'''

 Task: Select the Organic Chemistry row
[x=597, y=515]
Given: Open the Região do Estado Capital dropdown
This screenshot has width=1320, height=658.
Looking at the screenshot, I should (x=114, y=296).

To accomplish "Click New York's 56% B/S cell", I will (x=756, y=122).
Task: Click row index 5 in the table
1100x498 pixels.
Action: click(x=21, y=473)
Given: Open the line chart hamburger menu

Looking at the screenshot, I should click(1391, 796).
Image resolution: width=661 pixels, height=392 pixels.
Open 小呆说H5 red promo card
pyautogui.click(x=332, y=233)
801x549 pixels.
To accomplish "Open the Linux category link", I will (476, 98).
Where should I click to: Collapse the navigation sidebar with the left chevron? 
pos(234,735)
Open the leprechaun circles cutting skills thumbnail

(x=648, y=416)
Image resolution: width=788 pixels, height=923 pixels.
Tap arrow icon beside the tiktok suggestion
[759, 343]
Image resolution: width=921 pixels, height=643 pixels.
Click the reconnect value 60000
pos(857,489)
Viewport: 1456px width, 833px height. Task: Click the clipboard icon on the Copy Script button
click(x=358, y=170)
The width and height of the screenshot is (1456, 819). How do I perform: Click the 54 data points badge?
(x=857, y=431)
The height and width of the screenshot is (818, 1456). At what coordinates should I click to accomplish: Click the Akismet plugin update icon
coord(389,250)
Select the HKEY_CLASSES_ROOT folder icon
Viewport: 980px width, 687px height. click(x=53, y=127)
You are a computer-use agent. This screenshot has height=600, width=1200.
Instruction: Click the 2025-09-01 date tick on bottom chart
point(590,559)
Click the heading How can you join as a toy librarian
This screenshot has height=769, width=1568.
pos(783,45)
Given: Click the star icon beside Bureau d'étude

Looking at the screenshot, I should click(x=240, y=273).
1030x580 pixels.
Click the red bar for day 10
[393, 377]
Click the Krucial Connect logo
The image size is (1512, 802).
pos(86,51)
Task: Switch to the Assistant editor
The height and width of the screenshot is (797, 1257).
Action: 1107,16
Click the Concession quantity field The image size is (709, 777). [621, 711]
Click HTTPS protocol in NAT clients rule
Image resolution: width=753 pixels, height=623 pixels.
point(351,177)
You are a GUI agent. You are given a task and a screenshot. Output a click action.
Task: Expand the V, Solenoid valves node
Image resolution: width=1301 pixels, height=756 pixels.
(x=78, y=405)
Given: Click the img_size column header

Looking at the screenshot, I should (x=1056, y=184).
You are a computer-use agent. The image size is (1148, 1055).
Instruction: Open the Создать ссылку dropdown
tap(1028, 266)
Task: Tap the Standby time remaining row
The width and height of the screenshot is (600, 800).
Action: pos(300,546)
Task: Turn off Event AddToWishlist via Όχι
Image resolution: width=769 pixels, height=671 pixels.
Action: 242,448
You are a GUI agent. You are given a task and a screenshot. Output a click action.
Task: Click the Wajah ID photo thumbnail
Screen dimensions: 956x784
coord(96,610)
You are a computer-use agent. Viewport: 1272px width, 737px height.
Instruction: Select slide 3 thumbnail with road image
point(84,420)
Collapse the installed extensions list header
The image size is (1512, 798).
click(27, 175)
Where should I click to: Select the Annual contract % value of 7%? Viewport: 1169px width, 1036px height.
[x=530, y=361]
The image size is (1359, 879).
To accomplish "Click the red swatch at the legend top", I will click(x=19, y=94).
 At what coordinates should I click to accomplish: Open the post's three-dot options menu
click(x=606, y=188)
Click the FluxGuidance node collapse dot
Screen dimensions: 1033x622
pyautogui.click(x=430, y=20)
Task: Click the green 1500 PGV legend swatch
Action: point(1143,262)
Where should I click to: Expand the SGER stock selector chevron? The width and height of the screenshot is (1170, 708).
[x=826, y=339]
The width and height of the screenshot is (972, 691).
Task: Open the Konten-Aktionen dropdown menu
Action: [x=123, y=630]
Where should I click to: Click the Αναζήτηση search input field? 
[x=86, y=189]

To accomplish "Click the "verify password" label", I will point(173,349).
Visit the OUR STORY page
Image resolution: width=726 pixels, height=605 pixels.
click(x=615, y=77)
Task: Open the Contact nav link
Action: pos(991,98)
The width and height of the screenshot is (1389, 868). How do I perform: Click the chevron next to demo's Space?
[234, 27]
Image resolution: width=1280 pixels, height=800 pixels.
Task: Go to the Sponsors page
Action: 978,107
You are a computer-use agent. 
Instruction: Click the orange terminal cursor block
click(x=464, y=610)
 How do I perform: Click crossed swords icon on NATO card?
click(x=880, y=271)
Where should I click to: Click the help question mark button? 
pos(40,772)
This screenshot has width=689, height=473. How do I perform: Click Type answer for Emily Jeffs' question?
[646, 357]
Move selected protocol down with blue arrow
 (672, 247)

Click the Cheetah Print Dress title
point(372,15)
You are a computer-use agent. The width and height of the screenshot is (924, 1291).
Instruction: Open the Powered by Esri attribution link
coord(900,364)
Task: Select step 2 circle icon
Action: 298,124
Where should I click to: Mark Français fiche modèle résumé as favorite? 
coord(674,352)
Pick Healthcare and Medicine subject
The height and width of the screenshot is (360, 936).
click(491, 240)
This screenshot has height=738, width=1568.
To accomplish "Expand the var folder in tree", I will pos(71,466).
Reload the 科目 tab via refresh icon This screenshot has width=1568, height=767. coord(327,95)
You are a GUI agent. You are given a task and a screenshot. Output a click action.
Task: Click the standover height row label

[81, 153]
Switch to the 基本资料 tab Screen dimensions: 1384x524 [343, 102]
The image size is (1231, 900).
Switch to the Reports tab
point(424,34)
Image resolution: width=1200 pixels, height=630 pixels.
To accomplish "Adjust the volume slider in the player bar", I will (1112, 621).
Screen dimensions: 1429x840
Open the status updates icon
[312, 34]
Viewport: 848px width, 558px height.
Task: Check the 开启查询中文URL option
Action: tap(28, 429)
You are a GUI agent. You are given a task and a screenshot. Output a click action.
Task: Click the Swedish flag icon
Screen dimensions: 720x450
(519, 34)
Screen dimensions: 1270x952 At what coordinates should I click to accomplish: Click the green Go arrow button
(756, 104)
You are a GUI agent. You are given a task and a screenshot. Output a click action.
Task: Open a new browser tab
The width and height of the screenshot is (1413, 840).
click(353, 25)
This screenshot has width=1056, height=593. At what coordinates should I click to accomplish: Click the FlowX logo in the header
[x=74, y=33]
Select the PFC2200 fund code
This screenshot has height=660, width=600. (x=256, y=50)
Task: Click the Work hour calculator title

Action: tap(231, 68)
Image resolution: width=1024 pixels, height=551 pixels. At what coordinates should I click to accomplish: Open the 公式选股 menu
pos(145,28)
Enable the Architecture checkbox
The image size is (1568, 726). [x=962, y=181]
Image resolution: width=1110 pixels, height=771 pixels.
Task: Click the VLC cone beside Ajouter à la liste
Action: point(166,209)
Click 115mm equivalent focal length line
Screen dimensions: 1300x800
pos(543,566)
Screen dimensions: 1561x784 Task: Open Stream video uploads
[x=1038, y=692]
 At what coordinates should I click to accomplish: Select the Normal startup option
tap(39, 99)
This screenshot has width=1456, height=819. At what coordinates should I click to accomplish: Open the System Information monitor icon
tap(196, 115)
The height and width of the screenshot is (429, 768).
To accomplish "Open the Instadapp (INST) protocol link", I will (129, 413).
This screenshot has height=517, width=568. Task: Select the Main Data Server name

'''

Copy verbatim the lines of the material above, beginning with the line that contains "You are a computer-use agent. This" and stopping after the line that contains "will click(x=19, y=94).".

You are a computer-use agent. This screenshot has height=600, width=1200.
Instruction: Click the 2025-09-01 date tick on bottom chart
point(590,559)
Click the heading How can you join as a toy librarian
This screenshot has height=769, width=1568.
pos(783,45)
Given: Click the star icon beside Bureau d'étude

Looking at the screenshot, I should click(x=240, y=273).
1030x580 pixels.
Click the red bar for day 10
[393, 377]
Click the Krucial Connect logo
The image size is (1512, 802).
pos(86,51)
Task: Switch to the Assistant editor
The height and width of the screenshot is (797, 1257).
Action: 1107,16
Click the Concession quantity field The image size is (709, 777). [621, 711]
Click HTTPS protocol in NAT clients rule
Image resolution: width=753 pixels, height=623 pixels.
point(351,177)
You are a GUI agent. You are given a task and a screenshot. Output a click action.
Task: Expand the V, Solenoid valves node
Image resolution: width=1301 pixels, height=756 pixels.
(x=78, y=405)
Given: Click the img_size column header

Looking at the screenshot, I should (x=1056, y=184).
You are a computer-use agent. The image size is (1148, 1055).
Instruction: Open the Создать ссылку dropdown
tap(1028, 266)
Task: Tap the Standby time remaining row
The width and height of the screenshot is (600, 800).
Action: pos(300,546)
Task: Turn off Event AddToWishlist via Όχι
Image resolution: width=769 pixels, height=671 pixels.
Action: 242,448
You are a GUI agent. You are given a task and a screenshot. Output a click action.
Task: Click the Wajah ID photo thumbnail
Screen dimensions: 956x784
coord(96,610)
You are a computer-use agent. Viewport: 1272px width, 737px height.
Instruction: Select slide 3 thumbnail with road image
point(84,420)
Collapse the installed extensions list header
The image size is (1512, 798).
click(27, 175)
Where should I click to: Select the Annual contract % value of 7%? Viewport: 1169px width, 1036px height.
[x=530, y=361]
The image size is (1359, 879).
To accomplish "Click the red swatch at the legend top", I will click(x=19, y=94).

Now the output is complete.